Method B: Key-Value Pair

If the web application uses this method to store a primary group id, you'll need to know which table the data is stored on, the user_id column, the key-name, the column that the key-name will appear in, and the column that the data value appears in. It might look something like this configuration:

app-group-config:
  # If the web application has a primary group/role feature, configure it here.
  primary:
    enabled: true
    # The table that contains the primary group ID.
    table-name: data_fields

    # The column on the table that contains the user ID.
    user-id-column: user_id

    # If the primary group is stored in a key-value pair, set this to true.
    uses-key: true

    # The column that the primary group ID is stored in. If uses-key is true,
    # this is the column that the "value" of the key-value pair is stored in.
    group-id-column: data_value

    # If you set uses-key to true, then set the following three settings:
    # Key name for the key-value pair.
    key-name: group_id
    # Column that the key name is in
    key-column: data_key

Secondary Groups

Web applications frequently have additional groups beyond the primary group or don't have a primary group. There are four different strategies a forum application might use to store secondary groups.

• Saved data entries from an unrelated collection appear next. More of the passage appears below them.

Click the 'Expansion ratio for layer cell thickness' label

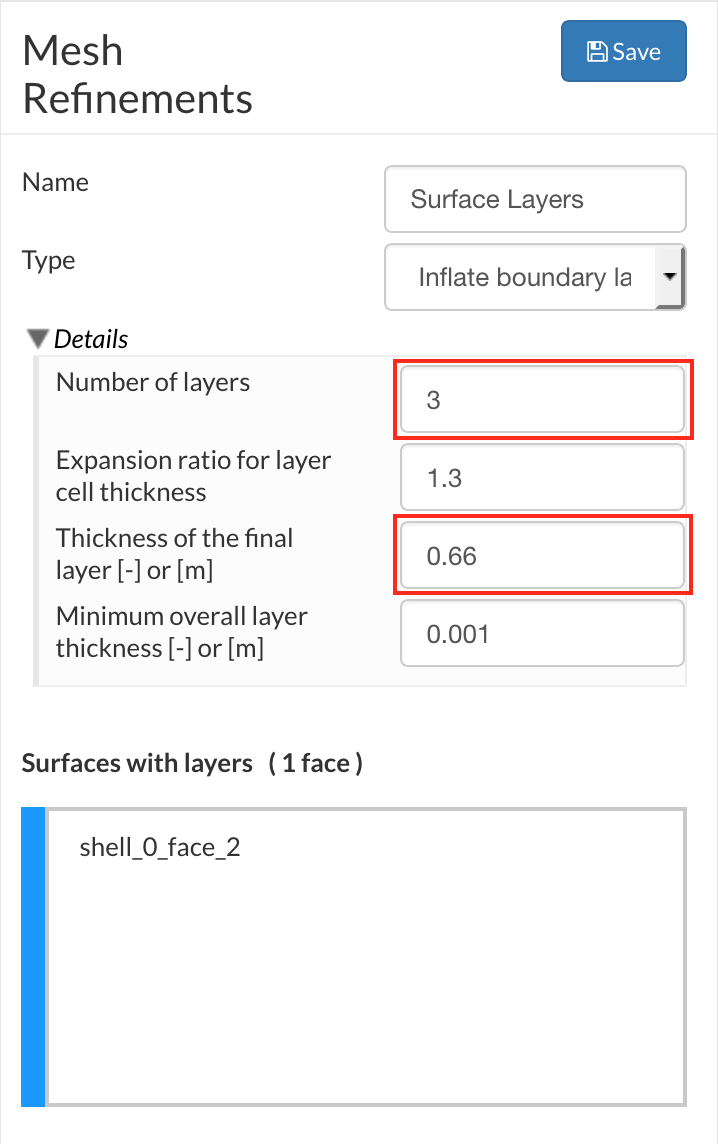tap(193, 476)
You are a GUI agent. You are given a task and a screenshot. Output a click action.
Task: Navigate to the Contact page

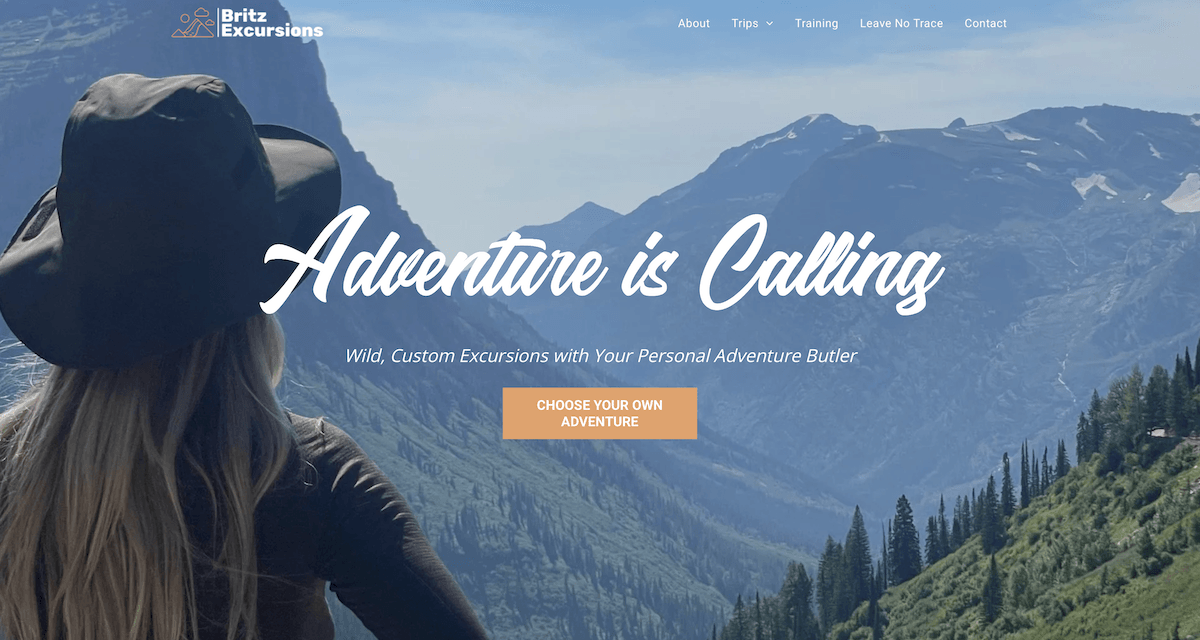[x=985, y=23]
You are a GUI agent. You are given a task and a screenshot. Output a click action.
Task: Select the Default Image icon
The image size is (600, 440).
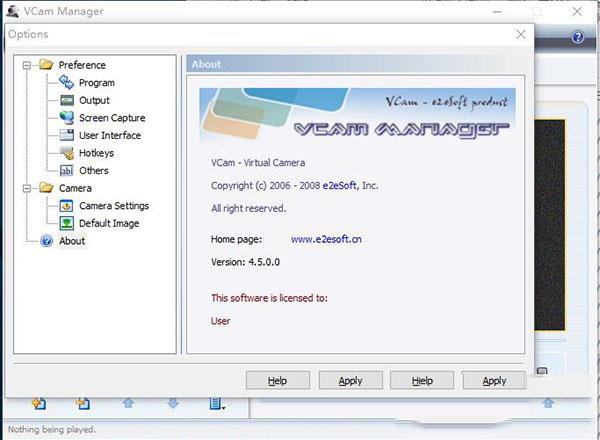(66, 223)
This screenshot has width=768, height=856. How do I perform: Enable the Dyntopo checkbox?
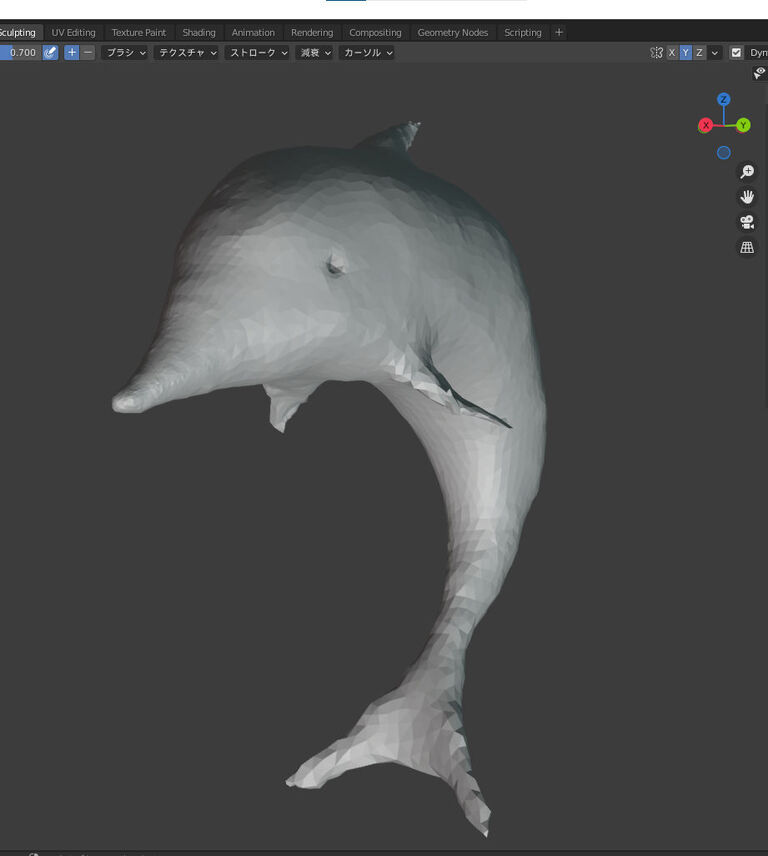[737, 52]
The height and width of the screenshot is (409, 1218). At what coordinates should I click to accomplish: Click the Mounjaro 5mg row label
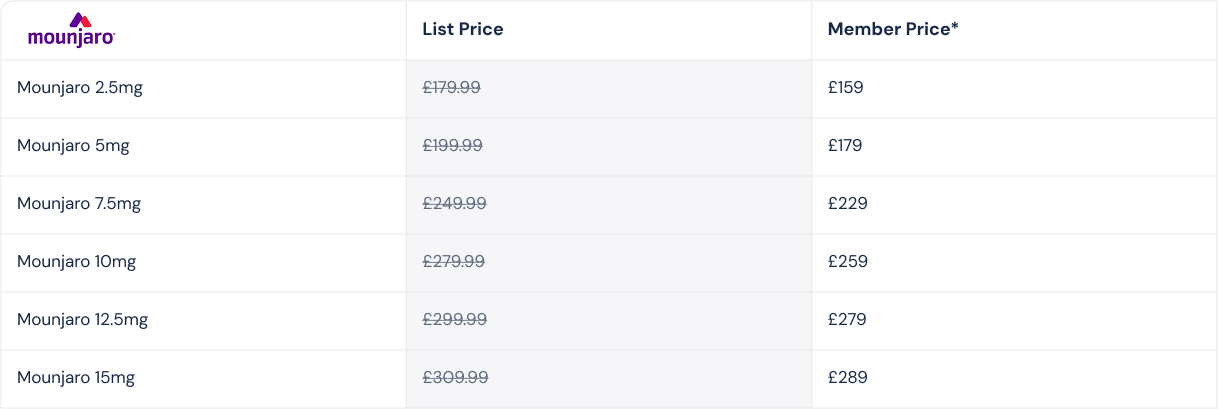(73, 146)

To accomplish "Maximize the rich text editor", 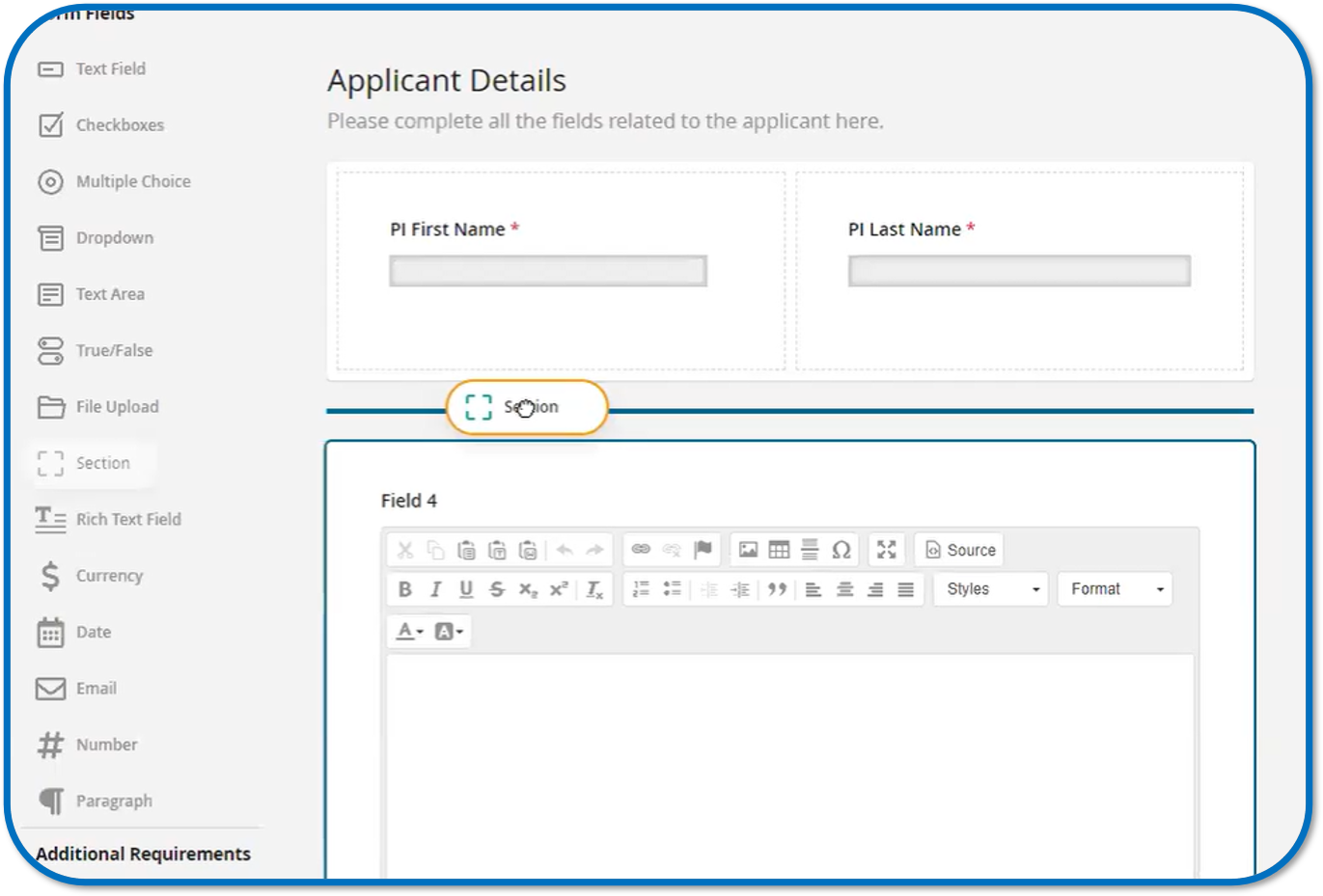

  • Single: All the group ids are stored in a single column, usually on the users table, separated by a comma or some other delimiter.
  • Key-Value: All the group ids are stored in a single column, but instead of on the users table, stored on a key-value pair table. Will use a delimiter to separate individual group ids.
  • Multiple-key-value: Group IDs are stored on a table of key-value pairs, where the key name can appear in multiple times, once for each group the player is a member of.
  • Junction: There's a special table which will have a column for a user_id and a column for group_id. A given user's id will appear multiple times, once for each group they're a member of.